Today, The Pigeon Valley is a tourist attraction place for photos, and also, the hot-air balloons are flying above the valley.
Some of the most popular places to see in Cappadocia are churches cut into rocks, underground cities, fairy chimneys, the Natural Castle at Uchisar, and Pigeon Valley.
There is no more fascinating place on Earth than Üçhisar’s Natural Castle. Countless rooms are interconnected by tunnels and stairs in what is essentially a fortress carved into the mountain. Many rooms have been eroded and are now inaccessible. Many of the rooms are now used as pigeon houses by nearby farmers, which is one of the more peculiar features. Pigeon Valley in Cappadocia is a great example of the close bond that has developed between humans and birds.
The caves in Cappadocia known as “Pigeon Valley” got their name from the numerous pigeon houses carved into the surrounding mountains. There are that many of them, and you need to see them to believe them. In addition, many were painted white to entice as many pigeons as possible, which begs the question: why did the locals want so many?

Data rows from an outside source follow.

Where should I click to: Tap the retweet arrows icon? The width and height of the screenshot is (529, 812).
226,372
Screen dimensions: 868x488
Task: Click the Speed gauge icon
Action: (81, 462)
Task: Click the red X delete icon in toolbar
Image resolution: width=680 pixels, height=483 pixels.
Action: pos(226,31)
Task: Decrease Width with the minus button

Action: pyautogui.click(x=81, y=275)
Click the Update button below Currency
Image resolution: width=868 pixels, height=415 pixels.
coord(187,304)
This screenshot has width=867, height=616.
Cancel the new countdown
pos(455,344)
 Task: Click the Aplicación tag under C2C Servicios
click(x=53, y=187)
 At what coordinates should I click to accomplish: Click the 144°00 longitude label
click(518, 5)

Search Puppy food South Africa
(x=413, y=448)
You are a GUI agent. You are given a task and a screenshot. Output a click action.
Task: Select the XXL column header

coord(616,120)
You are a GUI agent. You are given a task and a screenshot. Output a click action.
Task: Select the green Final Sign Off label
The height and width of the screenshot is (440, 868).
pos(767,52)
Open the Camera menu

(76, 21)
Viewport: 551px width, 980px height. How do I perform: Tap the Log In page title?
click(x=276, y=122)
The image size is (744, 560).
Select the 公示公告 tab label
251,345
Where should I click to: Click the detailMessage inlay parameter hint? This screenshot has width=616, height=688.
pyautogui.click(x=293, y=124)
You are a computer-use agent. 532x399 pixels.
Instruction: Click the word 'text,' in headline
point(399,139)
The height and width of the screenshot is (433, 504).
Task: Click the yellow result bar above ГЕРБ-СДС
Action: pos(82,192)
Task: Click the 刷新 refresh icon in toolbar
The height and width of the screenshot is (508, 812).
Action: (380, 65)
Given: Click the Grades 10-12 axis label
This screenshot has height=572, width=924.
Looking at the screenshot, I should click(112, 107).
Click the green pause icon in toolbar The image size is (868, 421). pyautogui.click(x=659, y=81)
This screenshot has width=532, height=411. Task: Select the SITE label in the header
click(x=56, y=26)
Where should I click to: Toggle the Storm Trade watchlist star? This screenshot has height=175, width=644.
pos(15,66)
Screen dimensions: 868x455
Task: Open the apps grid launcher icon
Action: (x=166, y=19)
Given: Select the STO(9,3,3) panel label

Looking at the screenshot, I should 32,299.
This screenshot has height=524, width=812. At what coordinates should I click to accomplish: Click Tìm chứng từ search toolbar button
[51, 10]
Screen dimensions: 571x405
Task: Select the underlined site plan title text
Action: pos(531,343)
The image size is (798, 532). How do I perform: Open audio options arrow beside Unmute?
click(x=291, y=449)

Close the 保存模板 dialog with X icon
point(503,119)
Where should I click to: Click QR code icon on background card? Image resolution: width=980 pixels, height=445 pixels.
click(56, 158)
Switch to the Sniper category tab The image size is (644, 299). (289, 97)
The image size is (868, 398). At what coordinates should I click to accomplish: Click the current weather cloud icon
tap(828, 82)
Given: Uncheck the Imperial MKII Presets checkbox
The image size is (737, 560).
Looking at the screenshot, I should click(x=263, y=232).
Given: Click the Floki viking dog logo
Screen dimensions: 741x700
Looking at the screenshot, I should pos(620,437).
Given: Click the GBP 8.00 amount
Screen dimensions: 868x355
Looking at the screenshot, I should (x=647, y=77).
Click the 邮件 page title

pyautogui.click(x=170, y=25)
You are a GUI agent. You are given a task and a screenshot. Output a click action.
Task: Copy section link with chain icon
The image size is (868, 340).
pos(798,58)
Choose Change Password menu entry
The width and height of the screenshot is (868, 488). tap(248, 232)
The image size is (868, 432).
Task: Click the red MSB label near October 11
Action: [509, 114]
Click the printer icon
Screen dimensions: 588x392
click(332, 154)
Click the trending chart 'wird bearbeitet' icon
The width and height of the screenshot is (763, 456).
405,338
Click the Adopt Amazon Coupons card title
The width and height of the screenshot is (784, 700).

It has been theorized that explosives were fabricated using their excrement, but this is widely discredited. The common use of pigeons as messengers is a fact. It is, however, difficult to accept that so many birds were needed for this one function alone.
One more likely explanation is that the local farmers used pigeons as a source of high-quality natural fertilizer for their orchids and vineyards.